Migraine headaches can be a chronic condition that can hinder a person’s day-to-day life. There can be a plethora of causes for migraines including lack of sleep, depression/anxiety, and poor nutrition. They can lead to nausea, sensitivity to light and throbbing in specific areas on the head. Many resort to taking pain medication to deal with migraine aches, but it can be dangerous to become dependent on pain medication for a long period of time. Acupuncture is known to treat different ailments and help pain management for different issues with the human body, including migraines.
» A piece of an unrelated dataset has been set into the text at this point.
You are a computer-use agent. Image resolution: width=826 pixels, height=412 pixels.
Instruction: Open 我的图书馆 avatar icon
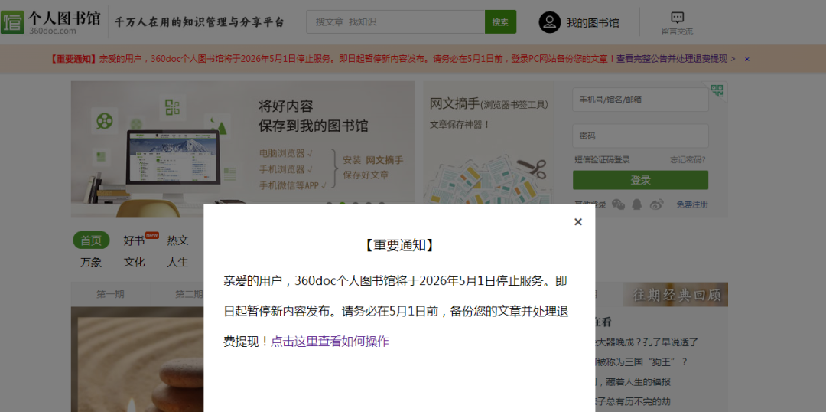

To understand whether acupuncture is an effective treatment for migraines, there is a recent history of clinical trials that use “sham” acupuncture points (as a placebo control group) and real acupuncture points. The “sham” points do not breach the epidermis, but give the impression to the patient that it does. There have been many different studies to solve the question: Is there a difference in the effects of real versus sham acupuncture; some smaller studies show that there is a difference, and some not. According to Harvard Health Publishing,
“In order to address this concern, a 2012 meta-analysis combined data from roughly 18,000 individual patients in 23 high-quality randomized controlled trials of acupuncture for common pain conditions. This analysis conclusively demonstrated that acupuncture is superior to sham for low back pain, headache, and osteoarthritis, and improvements seen were similar to that of other widely used non-opiate pain relievers.”
This groundbreaking clinical trial also had sufficient evidence to show that acupuncture not only helped with aches and pains, but also improved patients’ blood pressure levels and brain function.
Acupuncture has presented itself as an effective alternative to pain medication when it comes to treating migraines. However, the purpose of acupuncture is not only to treat pain but do so by managing other aspects of your body that might be deficient in some way. This can be the cause of the migraines initially and a method of treating the whole system.
Instead of targeting the only problem you notice by taking a pain medication for temporary relief, acupuncture targets points of the body that can have an overall beneficial effect on your health, by treating the reason why the pain exists to begin with.
Langevin, H. (2018, January 25). Acupuncture for headache. Retrieved from http://www.health.harvard.edu/blog/acupuncture-for-headache-2018012513146.
Molsberger, A. (2012). The role of acupuncture in the treatment of migraine. CMAJ, 184(4), 391-392.